Yüksel Arslan (1933 – 2017)
Türk ressam Yüksel Arslan 1933’de İstanbul’da doğdu. Küçük yaşlarda desen ve resim çizmeye başlayan Yüksel Arslan, çevresinde bulduğu her şeyi (çiçekler, otlar, taş, tuğla, kömür ve sabun parçaları) kağıt üstüne sürterek ilk resimlerini oluşturdu.
Arada pastel, suluboya, guaş ve yağlıboya da kullandı ama, doğal resim gereçlerine olan tutkusu, sonraki yıllarda resimlerini belirleyen başlıca etmenlerden biri olarak kaldı. İstanbul Erkek Lisesi’ni bitirdikten sonra İstanbul Üniversitesi Edebiyat Fakültesi Sanat Tarihi Bölümü’ne girdi, ama bir süre sonra öğrenimi bıraktı.
1955’te İstanbul Maya Galerisi’nde “İlişki, Davranış, Sıkıntılara Övgü” adıyla, kendisini sanat ortamına kabul ettiren ilk sergisini düzenledi. Aynı yıllarda, Tarih öncesi sanatıyla ilgilenerek, mağara resimlerindeki toprak, bal, yumurta akı, yağ, kemik iliği gibi gereçlerden oluşan doğal boyaların hazırlanışını inceledi.
Anadolu’da yaptığı gezilerde yaşlı kadınlardan kök boya tekniğinin inceliklerini öğrendi.

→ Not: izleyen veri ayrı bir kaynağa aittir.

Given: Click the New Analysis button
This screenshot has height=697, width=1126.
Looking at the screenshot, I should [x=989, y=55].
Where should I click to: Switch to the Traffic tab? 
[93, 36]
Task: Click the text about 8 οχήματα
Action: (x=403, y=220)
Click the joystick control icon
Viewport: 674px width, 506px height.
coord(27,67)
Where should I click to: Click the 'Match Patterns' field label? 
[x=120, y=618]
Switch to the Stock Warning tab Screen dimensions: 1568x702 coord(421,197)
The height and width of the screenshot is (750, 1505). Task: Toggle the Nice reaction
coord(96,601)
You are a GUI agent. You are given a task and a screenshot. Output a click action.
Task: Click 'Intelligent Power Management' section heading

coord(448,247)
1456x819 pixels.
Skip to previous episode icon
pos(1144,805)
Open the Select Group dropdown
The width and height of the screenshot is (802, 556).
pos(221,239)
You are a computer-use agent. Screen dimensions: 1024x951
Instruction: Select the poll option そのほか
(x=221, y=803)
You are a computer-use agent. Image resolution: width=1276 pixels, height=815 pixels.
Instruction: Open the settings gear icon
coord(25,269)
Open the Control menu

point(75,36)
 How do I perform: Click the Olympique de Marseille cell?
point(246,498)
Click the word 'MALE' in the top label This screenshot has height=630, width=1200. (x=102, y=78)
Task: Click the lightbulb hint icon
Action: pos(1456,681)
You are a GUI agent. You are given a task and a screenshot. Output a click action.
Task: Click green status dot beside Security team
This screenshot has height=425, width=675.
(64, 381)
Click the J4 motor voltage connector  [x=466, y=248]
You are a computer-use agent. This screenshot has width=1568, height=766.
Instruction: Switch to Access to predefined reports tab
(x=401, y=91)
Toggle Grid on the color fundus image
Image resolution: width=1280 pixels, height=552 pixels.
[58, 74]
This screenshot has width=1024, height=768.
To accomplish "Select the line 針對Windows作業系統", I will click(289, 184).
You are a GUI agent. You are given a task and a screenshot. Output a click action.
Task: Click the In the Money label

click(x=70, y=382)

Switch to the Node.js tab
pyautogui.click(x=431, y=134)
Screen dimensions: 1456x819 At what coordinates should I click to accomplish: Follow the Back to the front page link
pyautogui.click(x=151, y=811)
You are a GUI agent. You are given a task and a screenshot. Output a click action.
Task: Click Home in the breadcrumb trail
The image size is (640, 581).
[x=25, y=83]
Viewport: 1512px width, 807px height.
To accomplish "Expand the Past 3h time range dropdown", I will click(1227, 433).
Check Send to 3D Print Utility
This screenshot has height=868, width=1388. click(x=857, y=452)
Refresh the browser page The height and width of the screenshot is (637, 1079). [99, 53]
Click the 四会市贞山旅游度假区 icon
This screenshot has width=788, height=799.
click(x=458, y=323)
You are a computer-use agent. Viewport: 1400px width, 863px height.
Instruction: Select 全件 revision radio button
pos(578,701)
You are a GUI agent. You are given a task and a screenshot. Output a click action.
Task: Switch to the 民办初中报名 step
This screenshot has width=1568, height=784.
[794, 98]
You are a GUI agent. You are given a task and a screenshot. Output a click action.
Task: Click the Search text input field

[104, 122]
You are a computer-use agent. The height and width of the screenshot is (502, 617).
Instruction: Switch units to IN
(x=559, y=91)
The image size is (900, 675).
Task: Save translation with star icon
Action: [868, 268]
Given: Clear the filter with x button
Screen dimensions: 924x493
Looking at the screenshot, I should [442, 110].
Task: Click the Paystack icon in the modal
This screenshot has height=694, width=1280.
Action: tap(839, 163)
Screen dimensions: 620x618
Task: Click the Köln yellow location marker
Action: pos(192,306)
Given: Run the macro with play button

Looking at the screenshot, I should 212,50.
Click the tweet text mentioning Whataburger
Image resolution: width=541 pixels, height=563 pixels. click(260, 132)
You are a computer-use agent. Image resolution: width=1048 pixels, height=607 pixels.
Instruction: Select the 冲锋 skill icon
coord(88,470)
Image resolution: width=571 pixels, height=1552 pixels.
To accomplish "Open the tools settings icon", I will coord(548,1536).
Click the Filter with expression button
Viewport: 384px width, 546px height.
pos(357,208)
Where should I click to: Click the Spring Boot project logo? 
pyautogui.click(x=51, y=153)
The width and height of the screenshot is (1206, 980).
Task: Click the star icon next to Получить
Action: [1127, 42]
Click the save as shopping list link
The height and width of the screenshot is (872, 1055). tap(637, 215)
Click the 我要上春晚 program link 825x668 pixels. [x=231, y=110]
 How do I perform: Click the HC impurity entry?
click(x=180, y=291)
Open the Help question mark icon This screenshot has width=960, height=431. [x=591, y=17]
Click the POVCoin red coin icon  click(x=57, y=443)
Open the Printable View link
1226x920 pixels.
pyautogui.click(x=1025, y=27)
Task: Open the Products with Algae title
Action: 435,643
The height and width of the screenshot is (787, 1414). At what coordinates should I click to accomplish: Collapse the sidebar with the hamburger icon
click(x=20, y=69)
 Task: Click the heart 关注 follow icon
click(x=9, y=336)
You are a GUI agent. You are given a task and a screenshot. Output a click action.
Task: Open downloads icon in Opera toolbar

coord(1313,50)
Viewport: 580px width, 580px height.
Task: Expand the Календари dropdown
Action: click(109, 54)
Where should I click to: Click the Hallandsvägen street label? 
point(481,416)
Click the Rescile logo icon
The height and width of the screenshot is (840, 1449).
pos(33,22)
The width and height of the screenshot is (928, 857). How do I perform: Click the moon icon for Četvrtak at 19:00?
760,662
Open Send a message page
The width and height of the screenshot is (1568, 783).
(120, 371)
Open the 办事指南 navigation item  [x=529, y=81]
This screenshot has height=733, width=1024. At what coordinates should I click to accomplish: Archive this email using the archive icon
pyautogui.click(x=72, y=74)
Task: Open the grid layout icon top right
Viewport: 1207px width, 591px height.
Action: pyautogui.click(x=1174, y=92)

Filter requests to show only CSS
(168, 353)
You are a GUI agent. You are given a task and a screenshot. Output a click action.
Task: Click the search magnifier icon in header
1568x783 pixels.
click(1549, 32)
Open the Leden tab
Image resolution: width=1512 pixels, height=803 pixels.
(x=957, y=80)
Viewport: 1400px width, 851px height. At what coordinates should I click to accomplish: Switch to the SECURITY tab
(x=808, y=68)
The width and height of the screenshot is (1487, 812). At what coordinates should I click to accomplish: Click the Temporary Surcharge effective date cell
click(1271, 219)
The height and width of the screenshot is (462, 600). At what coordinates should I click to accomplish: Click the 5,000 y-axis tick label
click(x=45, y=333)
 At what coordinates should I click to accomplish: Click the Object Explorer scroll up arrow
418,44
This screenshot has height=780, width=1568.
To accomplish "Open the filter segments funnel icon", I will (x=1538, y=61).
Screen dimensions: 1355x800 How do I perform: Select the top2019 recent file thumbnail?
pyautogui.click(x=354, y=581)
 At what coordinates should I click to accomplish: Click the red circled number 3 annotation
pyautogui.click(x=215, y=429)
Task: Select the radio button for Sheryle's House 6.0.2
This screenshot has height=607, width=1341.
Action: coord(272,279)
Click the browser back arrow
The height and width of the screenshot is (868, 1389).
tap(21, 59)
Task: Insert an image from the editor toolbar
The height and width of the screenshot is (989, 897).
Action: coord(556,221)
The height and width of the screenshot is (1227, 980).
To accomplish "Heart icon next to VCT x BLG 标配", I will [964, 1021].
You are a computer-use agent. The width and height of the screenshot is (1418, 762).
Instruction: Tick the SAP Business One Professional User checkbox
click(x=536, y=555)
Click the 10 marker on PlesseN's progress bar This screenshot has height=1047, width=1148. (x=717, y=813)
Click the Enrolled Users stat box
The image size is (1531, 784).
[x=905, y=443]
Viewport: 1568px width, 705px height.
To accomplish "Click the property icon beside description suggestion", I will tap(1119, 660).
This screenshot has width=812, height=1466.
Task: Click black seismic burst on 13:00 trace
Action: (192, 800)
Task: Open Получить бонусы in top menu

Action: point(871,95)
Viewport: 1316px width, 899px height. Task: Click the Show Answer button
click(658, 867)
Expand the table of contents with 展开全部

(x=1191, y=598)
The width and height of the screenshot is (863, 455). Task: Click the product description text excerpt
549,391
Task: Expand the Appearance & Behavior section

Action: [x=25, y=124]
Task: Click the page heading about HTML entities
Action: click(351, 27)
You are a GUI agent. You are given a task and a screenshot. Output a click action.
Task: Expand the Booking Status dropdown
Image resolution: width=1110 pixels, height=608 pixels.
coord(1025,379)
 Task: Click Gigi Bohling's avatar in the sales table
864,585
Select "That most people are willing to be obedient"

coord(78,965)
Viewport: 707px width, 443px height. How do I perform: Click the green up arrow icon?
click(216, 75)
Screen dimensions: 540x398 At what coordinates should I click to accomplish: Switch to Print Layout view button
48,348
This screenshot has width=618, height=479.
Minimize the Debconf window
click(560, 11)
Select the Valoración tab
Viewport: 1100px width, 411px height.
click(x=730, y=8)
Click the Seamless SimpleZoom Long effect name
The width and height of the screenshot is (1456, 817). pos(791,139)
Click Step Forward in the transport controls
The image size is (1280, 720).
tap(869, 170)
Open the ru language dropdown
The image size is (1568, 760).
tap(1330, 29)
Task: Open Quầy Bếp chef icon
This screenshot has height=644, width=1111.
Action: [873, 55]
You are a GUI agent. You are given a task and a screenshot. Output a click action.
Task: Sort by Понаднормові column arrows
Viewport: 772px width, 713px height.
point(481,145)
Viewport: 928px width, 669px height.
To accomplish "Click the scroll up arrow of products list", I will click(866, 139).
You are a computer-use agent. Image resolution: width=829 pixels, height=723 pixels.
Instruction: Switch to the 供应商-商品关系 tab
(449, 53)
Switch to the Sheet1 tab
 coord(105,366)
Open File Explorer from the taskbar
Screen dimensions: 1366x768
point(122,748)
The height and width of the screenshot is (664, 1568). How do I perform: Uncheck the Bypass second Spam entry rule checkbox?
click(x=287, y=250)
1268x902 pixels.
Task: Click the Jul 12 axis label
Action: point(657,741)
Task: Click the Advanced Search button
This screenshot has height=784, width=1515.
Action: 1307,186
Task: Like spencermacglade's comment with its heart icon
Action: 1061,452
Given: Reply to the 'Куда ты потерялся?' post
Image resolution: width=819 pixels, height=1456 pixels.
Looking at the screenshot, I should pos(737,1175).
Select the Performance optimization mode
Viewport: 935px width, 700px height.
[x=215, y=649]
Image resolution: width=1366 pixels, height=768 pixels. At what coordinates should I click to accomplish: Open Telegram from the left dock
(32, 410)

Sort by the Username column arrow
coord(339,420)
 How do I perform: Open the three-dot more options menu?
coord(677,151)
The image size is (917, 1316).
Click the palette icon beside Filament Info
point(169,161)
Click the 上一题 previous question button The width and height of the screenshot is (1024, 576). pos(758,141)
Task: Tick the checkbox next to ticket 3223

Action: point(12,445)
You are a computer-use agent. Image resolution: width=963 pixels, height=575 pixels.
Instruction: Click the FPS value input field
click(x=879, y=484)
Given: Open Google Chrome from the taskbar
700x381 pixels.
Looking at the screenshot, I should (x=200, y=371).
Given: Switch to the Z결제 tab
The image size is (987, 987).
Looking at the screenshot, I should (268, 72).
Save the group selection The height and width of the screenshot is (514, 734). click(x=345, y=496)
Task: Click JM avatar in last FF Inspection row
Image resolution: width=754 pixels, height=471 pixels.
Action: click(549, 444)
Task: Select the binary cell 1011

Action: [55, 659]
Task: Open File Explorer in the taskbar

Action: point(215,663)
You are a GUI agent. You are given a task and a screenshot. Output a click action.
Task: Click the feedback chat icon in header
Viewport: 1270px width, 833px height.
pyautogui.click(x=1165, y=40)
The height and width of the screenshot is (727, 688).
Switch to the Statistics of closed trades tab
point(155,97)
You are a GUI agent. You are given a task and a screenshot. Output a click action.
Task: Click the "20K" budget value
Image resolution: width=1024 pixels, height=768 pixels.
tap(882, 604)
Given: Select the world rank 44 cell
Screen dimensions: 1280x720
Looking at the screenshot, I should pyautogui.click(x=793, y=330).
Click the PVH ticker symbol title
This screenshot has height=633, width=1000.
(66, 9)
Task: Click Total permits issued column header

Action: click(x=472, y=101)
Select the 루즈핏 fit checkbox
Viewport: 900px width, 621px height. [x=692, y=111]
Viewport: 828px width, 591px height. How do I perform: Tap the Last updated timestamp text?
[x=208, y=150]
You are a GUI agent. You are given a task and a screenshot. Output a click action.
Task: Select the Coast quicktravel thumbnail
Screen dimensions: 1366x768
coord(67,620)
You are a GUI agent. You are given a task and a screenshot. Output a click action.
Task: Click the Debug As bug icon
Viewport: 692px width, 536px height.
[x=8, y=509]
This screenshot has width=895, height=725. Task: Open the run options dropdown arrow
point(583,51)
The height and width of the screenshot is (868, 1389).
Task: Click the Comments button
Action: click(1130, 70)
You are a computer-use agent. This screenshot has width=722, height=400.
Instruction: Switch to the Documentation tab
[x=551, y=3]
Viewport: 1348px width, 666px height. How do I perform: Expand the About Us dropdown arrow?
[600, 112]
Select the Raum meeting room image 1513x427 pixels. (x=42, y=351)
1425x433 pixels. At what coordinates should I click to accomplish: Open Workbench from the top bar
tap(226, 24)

Eski minyatür ressamlarının tekniği konusunda araştırmalar yaptı. Resimlerini bütün bu araştırma ışığı altında, kendine özgü sayılabilecek bir teknik doğrultusunda geliştirerek, Marquis de Sade, Nietzsche gibi yazarların yapıtlarını okuma yöneldi.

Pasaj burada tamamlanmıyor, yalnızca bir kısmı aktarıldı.